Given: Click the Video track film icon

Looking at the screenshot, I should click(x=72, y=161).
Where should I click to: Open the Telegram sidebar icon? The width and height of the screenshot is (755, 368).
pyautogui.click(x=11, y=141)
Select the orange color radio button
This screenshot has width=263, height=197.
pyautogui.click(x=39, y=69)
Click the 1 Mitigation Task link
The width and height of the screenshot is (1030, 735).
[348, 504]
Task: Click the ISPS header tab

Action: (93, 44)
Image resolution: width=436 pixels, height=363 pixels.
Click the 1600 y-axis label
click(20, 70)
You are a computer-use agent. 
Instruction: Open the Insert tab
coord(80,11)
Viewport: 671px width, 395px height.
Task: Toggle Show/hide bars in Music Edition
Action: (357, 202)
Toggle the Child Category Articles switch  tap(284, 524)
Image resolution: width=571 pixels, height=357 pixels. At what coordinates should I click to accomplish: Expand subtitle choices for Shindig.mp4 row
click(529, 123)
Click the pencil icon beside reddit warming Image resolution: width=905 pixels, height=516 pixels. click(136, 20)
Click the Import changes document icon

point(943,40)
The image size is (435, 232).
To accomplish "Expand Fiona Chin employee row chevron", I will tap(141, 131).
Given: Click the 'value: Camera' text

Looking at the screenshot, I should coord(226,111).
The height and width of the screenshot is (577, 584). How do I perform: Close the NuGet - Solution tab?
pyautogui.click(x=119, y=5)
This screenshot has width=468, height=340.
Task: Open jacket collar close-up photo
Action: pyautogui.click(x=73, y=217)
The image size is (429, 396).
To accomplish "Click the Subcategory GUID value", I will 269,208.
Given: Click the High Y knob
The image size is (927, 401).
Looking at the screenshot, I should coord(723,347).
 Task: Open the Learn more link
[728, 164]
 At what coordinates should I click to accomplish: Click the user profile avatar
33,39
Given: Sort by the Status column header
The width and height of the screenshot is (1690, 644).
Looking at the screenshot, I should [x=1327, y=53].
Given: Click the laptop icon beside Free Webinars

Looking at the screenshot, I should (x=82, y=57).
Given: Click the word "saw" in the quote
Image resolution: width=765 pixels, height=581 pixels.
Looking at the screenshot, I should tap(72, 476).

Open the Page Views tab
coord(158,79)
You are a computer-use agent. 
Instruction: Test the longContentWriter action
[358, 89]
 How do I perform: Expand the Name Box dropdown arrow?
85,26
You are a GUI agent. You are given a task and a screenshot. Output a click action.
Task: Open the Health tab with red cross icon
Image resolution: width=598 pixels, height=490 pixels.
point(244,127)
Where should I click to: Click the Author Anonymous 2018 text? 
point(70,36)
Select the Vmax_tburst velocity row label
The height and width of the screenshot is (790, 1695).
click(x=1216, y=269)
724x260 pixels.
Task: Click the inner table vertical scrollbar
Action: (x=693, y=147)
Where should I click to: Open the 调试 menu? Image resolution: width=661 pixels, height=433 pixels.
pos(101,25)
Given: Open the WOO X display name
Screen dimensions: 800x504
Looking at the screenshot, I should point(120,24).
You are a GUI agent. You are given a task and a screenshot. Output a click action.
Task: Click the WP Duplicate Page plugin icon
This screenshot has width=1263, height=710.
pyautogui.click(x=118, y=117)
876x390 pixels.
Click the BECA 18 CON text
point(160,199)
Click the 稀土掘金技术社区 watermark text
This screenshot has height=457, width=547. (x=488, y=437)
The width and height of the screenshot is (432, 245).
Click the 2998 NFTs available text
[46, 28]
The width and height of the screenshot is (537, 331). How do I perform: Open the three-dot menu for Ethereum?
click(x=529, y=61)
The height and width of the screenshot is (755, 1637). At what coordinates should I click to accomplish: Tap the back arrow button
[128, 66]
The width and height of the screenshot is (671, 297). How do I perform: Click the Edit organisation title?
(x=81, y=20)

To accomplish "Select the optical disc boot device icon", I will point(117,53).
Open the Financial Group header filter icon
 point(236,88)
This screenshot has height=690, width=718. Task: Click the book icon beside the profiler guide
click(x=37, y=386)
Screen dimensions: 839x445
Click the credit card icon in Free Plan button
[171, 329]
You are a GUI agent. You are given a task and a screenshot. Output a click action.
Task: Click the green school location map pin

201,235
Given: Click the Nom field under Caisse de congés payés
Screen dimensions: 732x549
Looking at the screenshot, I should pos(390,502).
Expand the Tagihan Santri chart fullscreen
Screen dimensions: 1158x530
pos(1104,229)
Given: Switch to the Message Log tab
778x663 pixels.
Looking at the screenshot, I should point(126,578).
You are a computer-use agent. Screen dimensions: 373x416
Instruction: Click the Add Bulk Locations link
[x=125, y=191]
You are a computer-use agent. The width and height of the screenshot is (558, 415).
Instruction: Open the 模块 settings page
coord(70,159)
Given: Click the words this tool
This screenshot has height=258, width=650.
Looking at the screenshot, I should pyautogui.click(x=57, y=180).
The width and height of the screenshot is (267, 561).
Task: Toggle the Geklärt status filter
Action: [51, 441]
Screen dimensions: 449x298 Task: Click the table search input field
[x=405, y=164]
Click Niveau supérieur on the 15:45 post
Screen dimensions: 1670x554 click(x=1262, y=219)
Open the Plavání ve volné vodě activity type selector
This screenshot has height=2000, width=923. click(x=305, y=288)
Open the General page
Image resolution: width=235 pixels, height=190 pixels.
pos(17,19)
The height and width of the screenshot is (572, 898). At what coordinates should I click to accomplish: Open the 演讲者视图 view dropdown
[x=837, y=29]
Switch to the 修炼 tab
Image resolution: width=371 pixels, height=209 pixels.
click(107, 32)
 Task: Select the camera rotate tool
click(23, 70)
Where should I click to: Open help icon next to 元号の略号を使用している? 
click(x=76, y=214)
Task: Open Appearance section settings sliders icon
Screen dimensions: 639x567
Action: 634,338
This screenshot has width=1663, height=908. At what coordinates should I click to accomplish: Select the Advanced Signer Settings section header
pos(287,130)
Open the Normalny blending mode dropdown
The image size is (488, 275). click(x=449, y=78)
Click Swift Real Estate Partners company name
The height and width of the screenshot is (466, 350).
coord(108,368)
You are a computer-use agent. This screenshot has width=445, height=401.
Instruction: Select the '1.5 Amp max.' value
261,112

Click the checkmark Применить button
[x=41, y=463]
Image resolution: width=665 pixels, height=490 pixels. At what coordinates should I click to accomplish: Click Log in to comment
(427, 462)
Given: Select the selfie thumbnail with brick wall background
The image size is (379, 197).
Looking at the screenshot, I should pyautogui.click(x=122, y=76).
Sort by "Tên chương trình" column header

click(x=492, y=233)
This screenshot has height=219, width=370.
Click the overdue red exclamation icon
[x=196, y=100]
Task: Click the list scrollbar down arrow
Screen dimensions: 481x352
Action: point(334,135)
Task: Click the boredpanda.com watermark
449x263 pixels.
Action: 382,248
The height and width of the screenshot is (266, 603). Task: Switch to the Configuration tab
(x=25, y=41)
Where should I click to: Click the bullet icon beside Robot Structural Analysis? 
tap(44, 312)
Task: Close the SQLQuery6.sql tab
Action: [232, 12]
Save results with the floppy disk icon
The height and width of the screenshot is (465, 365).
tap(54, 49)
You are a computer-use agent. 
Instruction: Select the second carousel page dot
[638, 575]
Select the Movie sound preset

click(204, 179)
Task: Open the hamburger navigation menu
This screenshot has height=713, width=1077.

┄┄┄┄┄┄┄┄┄┄┄┄┄┄┄┄┄┄┄┄

Try it -
The response should consist of every record above, reproduced exactly.

Worked solution -
Given: Click the Video track film icon

Looking at the screenshot, I should click(x=72, y=161).
Where should I click to: Open the Telegram sidebar icon? The width and height of the screenshot is (755, 368).
pyautogui.click(x=11, y=141)
Select the orange color radio button
This screenshot has width=263, height=197.
pyautogui.click(x=39, y=69)
Click the 1 Mitigation Task link
The width and height of the screenshot is (1030, 735).
[348, 504]
Task: Click the ISPS header tab

Action: (93, 44)
Image resolution: width=436 pixels, height=363 pixels.
Click the 1600 y-axis label
click(20, 70)
You are a computer-use agent. 
Instruction: Open the Insert tab
coord(80,11)
Viewport: 671px width, 395px height.
Task: Toggle Show/hide bars in Music Edition
Action: (357, 202)
Toggle the Child Category Articles switch  tap(284, 524)
Image resolution: width=571 pixels, height=357 pixels. At what coordinates should I click to accomplish: Expand subtitle choices for Shindig.mp4 row
click(529, 123)
Click the pencil icon beside reddit warming Image resolution: width=905 pixels, height=516 pixels. click(136, 20)
Click the Import changes document icon

point(943,40)
The image size is (435, 232).
To accomplish "Expand Fiona Chin employee row chevron", I will tap(141, 131).
Given: Click the 'value: Camera' text

Looking at the screenshot, I should coord(226,111).
The height and width of the screenshot is (577, 584). How do I perform: Close the NuGet - Solution tab?
pyautogui.click(x=119, y=5)
This screenshot has width=468, height=340.
Task: Open jacket collar close-up photo
Action: pyautogui.click(x=73, y=217)
The image size is (429, 396).
To accomplish "Click the Subcategory GUID value", I will 269,208.
Given: Click the High Y knob
The image size is (927, 401).
Looking at the screenshot, I should coord(723,347).
 Task: Open the Learn more link
[728, 164]
 At what coordinates should I click to accomplish: Click the user profile avatar
33,39
Given: Sort by the Status column header
The width and height of the screenshot is (1690, 644).
Looking at the screenshot, I should [x=1327, y=53].
Given: Click the laptop icon beside Free Webinars

Looking at the screenshot, I should (x=82, y=57).
Given: Click the word "saw" in the quote
Image resolution: width=765 pixels, height=581 pixels.
Looking at the screenshot, I should tap(72, 476).

Open the Page Views tab
coord(158,79)
You are a computer-use agent. 
Instruction: Test the longContentWriter action
[358, 89]
 How do I perform: Expand the Name Box dropdown arrow?
85,26
You are a GUI agent. You are given a task and a screenshot. Output a click action.
Task: Open the Health tab with red cross icon
Image resolution: width=598 pixels, height=490 pixels.
point(244,127)
Where should I click to: Click the Author Anonymous 2018 text? 
point(70,36)
Select the Vmax_tburst velocity row label
The height and width of the screenshot is (790, 1695).
click(x=1216, y=269)
724x260 pixels.
Task: Click the inner table vertical scrollbar
Action: (x=693, y=147)
Where should I click to: Open the 调试 menu? Image resolution: width=661 pixels, height=433 pixels.
pos(101,25)
Given: Open the WOO X display name
Screen dimensions: 800x504
Looking at the screenshot, I should point(120,24).
You are a GUI agent. You are given a task and a screenshot. Output a click action.
Task: Click the WP Duplicate Page plugin icon
This screenshot has width=1263, height=710.
pyautogui.click(x=118, y=117)
876x390 pixels.
Click the BECA 18 CON text
point(160,199)
Click the 稀土掘金技术社区 watermark text
This screenshot has height=457, width=547. (x=488, y=437)
The width and height of the screenshot is (432, 245).
Click the 2998 NFTs available text
[46, 28]
The width and height of the screenshot is (537, 331). How do I perform: Open the three-dot menu for Ethereum?
click(x=529, y=61)
The height and width of the screenshot is (755, 1637). At what coordinates should I click to accomplish: Tap the back arrow button
[128, 66]
The width and height of the screenshot is (671, 297). How do I perform: Click the Edit organisation title?
(x=81, y=20)

To accomplish "Select the optical disc boot device icon", I will point(117,53).
Open the Financial Group header filter icon
 point(236,88)
This screenshot has height=690, width=718. Task: Click the book icon beside the profiler guide
click(x=37, y=386)
Screen dimensions: 839x445
Click the credit card icon in Free Plan button
[171, 329]
You are a GUI agent. You are given a task and a screenshot. Output a click action.
Task: Click the green school location map pin

201,235
Given: Click the Nom field under Caisse de congés payés
Screen dimensions: 732x549
Looking at the screenshot, I should pos(390,502).
Expand the Tagihan Santri chart fullscreen
Screen dimensions: 1158x530
pos(1104,229)
Given: Switch to the Message Log tab
778x663 pixels.
Looking at the screenshot, I should point(126,578).
You are a computer-use agent. Screen dimensions: 373x416
Instruction: Click the Add Bulk Locations link
[x=125, y=191]
You are a computer-use agent. The width and height of the screenshot is (558, 415).
Instruction: Open the 模块 settings page
coord(70,159)
Given: Click the words this tool
This screenshot has height=258, width=650.
Looking at the screenshot, I should pyautogui.click(x=57, y=180).
The width and height of the screenshot is (267, 561).
Task: Toggle the Geklärt status filter
Action: [51, 441]
Screen dimensions: 449x298 Task: Click the table search input field
[x=405, y=164]
Click Niveau supérieur on the 15:45 post
Screen dimensions: 1670x554 click(x=1262, y=219)
Open the Plavání ve volné vodě activity type selector
This screenshot has height=2000, width=923. click(x=305, y=288)
Open the General page
Image resolution: width=235 pixels, height=190 pixels.
pos(17,19)
The height and width of the screenshot is (572, 898). At what coordinates should I click to accomplish: Open the 演讲者视图 view dropdown
[x=837, y=29]
Switch to the 修炼 tab
Image resolution: width=371 pixels, height=209 pixels.
click(107, 32)
 Task: Select the camera rotate tool
click(23, 70)
Where should I click to: Open help icon next to 元号の略号を使用している? 
click(x=76, y=214)
Task: Open Appearance section settings sliders icon
Screen dimensions: 639x567
Action: 634,338
This screenshot has width=1663, height=908. At what coordinates should I click to accomplish: Select the Advanced Signer Settings section header
pos(287,130)
Open the Normalny blending mode dropdown
The image size is (488, 275). click(x=449, y=78)
Click Swift Real Estate Partners company name
The height and width of the screenshot is (466, 350).
coord(108,368)
You are a computer-use agent. This screenshot has width=445, height=401.
Instruction: Select the '1.5 Amp max.' value
261,112

Click the checkmark Применить button
[x=41, y=463]
Image resolution: width=665 pixels, height=490 pixels. At what coordinates should I click to accomplish: Click Log in to comment
(427, 462)
Given: Select the selfie thumbnail with brick wall background
The image size is (379, 197).
Looking at the screenshot, I should pyautogui.click(x=122, y=76).
Sort by "Tên chương trình" column header

click(x=492, y=233)
This screenshot has height=219, width=370.
Click the overdue red exclamation icon
[x=196, y=100]
Task: Click the list scrollbar down arrow
Screen dimensions: 481x352
Action: point(334,135)
Task: Click the boredpanda.com watermark
449x263 pixels.
Action: 382,248
The height and width of the screenshot is (266, 603). Task: Switch to the Configuration tab
(x=25, y=41)
Where should I click to: Click the bullet icon beside Robot Structural Analysis? 
tap(44, 312)
Task: Close the SQLQuery6.sql tab
Action: [232, 12]
Save results with the floppy disk icon
The height and width of the screenshot is (465, 365).
tap(54, 49)
You are a computer-use agent. 
Instruction: Select the second carousel page dot
[638, 575]
Select the Movie sound preset

click(204, 179)
Task: Open the hamburger navigation menu
This screenshot has height=713, width=1077.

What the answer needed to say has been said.